晚期攝護腺（前列腺）癌的患者預後往往極差，並且這類的癌細胞具有很強的侵襲、轉移能力。然而，這些癌細胞如何轉移的詳細機制目前仍然不是非常清楚。目前已知 PIM 激酶在晚期攝護腺癌中會大量表現，並且也有人將它視為預測攝護腺癌的指標之一。PIM1 激酶已知可以參與促進攝護腺癌生存、細胞增生以及細胞癌化的過程中，然而PIM1 如何、是否可以促使攝護腺癌細胞移動和轉移能力增加仍然需要更多的探討。在本篇研究中，我發現PIM1 表現量和攝護腺癌侵襲能力有正相關的關聯性，除此之外，抑制PIM1 表現量或利用他的抑制劑（SGI-1776）抑制其活性都可以有效抑制攝護腺癌細胞（DU145 & PC3）的移動能力。然而過度表達PIM1 可以顯著的提升人類胚胎腎臟細胞（HEK293T）以及攝護腺癌細胞（LNCaP）移動能力。此外，研究結果顯示鑲嵌於膜上的絲氨酸蛋白酶 Matriptase活性會受到PIM1 的影響。當抑制了Matriptase的表現量之下，也會抑制PIM1促使攝護腺癌細胞侵襲能力增加的這個現象。因此，綜合本篇的結果，暗示著PIM1 可以促使Matriptase 活化進而導致攝護腺癌細胞侵襲能力增加，並且可以作為未來治療攝護腺癌的藥物設計的重要目標。

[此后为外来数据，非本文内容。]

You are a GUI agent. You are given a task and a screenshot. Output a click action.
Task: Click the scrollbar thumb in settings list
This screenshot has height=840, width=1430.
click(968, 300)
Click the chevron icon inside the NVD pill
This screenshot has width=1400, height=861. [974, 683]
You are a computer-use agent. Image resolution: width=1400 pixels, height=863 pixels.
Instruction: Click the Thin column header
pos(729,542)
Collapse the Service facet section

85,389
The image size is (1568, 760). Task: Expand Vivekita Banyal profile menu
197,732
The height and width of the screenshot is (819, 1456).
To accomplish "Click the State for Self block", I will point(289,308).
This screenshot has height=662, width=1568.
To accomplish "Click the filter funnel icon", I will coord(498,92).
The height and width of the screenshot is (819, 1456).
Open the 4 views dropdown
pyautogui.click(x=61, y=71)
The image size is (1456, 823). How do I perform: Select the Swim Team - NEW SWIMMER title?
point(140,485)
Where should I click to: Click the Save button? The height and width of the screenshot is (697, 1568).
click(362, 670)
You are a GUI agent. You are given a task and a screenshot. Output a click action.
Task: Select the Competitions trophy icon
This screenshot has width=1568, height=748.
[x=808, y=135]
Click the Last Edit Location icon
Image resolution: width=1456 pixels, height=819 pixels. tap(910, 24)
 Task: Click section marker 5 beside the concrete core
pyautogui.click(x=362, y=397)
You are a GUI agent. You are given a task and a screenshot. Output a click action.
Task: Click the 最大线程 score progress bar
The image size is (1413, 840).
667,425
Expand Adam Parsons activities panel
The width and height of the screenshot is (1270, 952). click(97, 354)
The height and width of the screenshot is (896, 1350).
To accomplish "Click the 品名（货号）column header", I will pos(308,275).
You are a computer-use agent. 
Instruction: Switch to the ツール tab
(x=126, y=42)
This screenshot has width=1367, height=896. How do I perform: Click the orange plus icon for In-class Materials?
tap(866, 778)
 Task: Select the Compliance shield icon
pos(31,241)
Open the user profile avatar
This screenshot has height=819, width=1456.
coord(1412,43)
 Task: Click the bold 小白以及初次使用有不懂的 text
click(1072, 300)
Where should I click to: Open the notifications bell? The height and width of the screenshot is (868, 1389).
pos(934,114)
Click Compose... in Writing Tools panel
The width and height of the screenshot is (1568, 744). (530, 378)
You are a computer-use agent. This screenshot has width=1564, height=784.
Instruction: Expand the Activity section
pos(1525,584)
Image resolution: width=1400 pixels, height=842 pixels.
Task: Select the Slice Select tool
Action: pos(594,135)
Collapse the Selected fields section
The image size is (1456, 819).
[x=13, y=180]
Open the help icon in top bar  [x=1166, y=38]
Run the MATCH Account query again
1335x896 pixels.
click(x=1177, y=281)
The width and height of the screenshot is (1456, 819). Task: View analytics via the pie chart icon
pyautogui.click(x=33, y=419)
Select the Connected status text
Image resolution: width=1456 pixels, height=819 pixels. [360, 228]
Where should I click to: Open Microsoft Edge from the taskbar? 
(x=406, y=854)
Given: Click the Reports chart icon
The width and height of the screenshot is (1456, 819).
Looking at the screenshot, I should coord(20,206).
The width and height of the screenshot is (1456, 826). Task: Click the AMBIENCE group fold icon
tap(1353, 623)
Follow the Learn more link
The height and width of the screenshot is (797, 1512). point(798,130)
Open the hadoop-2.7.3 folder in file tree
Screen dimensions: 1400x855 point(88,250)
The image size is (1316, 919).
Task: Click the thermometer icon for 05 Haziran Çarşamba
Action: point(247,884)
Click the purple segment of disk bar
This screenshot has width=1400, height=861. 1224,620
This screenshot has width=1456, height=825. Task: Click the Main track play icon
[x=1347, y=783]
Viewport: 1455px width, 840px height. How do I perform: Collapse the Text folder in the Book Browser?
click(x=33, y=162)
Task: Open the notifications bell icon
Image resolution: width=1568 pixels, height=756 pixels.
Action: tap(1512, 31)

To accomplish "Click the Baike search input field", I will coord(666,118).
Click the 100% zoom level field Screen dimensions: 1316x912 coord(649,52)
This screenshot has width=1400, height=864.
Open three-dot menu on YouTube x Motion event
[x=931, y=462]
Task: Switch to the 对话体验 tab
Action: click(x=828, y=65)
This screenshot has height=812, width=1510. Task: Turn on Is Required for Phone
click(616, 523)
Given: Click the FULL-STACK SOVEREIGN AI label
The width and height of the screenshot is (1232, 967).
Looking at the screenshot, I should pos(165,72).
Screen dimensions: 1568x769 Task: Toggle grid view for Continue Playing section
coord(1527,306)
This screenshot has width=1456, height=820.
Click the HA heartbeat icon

Advanced prostate cancer (PCa) is poor prognosis with high metastasis. However, the molecular mechanism how advanced PCa acquires invasive and metastatic potential is still unclear. Several lines of evidences have shown that PIM kinase is up-regulated in advanced PCa and suggested as a prognostic biomarker for the cancer. In spite of the involvement of PIM1 in PCa cell survival, proliferation and tumorigenicity, whether PIM1 can also promote PCa cell motility and metastasis is still elusive. In this study, I found that the expression level of PIM1 was correlated with the capability of PCa cell invasion. Moreover, PIM1 silencing or treating with PIM1 inhibitor (SGI-1776) could inhibit PCa DU145 and PC3 cell invasion, while overexpression of PIM1 significantly increase the invasion capability of HEK293T and LNCaP cells. In addition, the results further showed that the activity of a membrane-anchored serine protease matriptase was affected by PIM1. Furthermore, matriptase silencing reduced PIM1-induced PCa cell invasion. Thus, the data together indicate that PIM1 can induce matriptase activation, leading to PCa cell invasion, and may serve as an important target for drug development for prostate cancer treatment.